Réquiem por una macarena

Nadie la ha querido y vivido como estas mujeres de su barrio cuyos nombres sólo la Esperanza conocía y conoce

La Esperanza la conoció antes de que ella la conociera, cuando se la presentaron después de ser bautizada en San Gil. Se hizo a la vez cristiana y macarena con la naturalidad -porque era lo mismo- de las gentes del barrio que se cristianaban en San Gil y allí hacían la primera comunión, se casaban y ponían las almas de los suyos en manos de la Esperanza. Conoció a la Virgen cuando aún vestía con aires juanmanuelinos, vivió de niña Viernes Santos por la mañana en los que la Esperanza visitaba en su palio rojo los callejones y el Hospital de las Cinco Llagas para después pasar bajo el Arco rodeada por un mar de gentes que no conocía ni cauce ni orillas de cofradía. Vivía muy cerca de Ella, primero en Sagunto y después en Escoberos. Nunca fue hermana, como tantas gentes de su barrio, sobre todo las mujeres. Fue algo más importante: hija y vecina de la Esperanza. Sin retórica ni beatería. Ser de allí era ser de Ella.

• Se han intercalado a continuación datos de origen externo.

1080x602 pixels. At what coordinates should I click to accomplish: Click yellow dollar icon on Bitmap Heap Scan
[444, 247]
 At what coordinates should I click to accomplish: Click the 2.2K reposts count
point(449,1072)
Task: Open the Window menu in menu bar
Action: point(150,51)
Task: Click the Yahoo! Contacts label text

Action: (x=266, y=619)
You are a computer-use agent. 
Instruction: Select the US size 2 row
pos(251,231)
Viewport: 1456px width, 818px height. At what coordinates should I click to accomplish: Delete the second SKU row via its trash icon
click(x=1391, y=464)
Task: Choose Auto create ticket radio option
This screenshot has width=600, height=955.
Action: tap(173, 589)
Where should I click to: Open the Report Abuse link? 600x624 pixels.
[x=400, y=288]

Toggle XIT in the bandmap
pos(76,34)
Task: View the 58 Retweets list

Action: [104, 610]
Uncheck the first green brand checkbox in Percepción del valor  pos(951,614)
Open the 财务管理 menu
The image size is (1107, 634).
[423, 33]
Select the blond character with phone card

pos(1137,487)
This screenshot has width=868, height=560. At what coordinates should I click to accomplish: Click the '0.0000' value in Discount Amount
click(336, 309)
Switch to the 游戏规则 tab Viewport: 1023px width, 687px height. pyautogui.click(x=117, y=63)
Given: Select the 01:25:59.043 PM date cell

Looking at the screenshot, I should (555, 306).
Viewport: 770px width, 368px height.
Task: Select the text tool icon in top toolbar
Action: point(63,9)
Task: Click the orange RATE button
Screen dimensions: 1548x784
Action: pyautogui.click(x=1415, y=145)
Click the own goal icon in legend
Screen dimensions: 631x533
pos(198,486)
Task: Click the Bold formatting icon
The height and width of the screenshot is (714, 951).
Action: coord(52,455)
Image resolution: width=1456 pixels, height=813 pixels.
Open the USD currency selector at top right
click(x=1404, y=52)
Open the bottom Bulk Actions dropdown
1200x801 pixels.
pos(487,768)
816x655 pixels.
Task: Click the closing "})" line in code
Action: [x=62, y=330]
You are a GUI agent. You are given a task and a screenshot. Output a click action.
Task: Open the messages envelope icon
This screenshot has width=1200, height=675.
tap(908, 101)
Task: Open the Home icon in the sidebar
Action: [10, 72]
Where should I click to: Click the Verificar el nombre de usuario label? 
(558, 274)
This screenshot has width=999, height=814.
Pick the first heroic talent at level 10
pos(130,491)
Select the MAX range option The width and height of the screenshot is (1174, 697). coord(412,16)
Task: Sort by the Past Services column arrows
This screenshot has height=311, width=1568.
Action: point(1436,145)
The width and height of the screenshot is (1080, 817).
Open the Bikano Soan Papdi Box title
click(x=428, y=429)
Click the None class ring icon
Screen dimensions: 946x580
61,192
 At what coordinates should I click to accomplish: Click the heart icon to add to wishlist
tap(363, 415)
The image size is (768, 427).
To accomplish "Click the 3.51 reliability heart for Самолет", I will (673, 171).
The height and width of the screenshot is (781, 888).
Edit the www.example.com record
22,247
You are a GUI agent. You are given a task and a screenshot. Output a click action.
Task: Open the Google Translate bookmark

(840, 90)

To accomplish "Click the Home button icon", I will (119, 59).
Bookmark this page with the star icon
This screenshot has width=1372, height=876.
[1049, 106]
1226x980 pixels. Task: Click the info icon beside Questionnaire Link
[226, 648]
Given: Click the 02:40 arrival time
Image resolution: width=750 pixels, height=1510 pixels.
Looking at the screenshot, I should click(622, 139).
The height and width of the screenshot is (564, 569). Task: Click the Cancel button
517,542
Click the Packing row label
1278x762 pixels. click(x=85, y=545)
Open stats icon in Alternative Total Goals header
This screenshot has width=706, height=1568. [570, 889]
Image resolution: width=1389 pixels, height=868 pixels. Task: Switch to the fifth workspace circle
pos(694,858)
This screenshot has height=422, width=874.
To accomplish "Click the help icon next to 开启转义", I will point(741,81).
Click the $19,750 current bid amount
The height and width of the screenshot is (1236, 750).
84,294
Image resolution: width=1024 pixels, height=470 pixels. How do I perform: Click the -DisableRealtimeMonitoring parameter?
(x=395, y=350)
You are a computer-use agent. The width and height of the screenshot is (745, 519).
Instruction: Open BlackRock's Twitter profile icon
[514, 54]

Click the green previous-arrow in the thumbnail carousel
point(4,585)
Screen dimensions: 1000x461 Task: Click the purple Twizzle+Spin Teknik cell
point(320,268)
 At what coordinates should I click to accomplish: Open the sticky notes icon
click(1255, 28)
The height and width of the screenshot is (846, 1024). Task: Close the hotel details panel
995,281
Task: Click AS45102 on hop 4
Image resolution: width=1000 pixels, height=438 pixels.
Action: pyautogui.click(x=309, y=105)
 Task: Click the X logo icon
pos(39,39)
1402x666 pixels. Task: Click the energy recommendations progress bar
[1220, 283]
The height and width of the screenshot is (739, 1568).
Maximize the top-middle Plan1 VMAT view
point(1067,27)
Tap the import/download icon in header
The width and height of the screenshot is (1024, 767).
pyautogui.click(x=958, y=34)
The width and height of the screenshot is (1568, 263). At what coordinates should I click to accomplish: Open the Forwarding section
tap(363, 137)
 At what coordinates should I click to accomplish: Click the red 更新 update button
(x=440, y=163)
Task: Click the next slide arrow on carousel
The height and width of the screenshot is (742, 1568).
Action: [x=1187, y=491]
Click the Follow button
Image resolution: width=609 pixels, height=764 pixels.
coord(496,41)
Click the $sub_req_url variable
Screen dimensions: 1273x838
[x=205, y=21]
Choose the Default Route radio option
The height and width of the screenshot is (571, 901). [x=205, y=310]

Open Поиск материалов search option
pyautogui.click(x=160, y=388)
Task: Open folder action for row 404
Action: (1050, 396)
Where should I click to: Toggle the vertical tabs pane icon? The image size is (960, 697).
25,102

Como todas sus hijas y vecinas raramente hablaba de estas cosas. La visitaba cuando podía. La tenía presente siempre. Y lloraba de felicidad viéndola el Viernes Santo por la mañana. ¡Tantos Viernes Santos! Con su madre y su abuela, con su marido y sus hijas -toda la familia reunida después en el Plata- y con sus nietos, a los que llevó de la mano a verla como a ella la llevaron. ¡Qué suerte tuvieron esos niños de que fuera su abuela macarena quien les enseñó la Esperanza! Nadie la ha conocido, querido y vivido como estas mujeres de su barrio cuyos nombres sólo la Esperanza conocía y conoce, una más de las muchas que guardaban una estampa, hacían la cola del besamanos, la visitaban de diario, eran una gota del mar por el que navegaba en la Madrugada y la mañana del Viernes Santo. Sin esperar nada a cambio más que lo que la Virgen les daba y por ello teniendo lo más importante, la pura devoción que pone en macareno el famoso soneto: nada me mueve, Esperanza, para quererte; tú me mueves, Señora, muéveme el verte…

Cosas de la vida. El cambio de itinerario le permitió, cuando ya por la mucha edad no podía verla en la calle, volver a ver pasar a la Macarena bajo su balcón, como cuando vivía en Escoberos. Ayer esa divina partera de las almas que es la Esperanza acogió la suya en su nacimiento a la eternidad. Y como escribió San Agustín, ahora tiene sus ojos llenos de gloria -por ello más macarenos que nunca- fijos en los nuestros, llenos de lágrimas.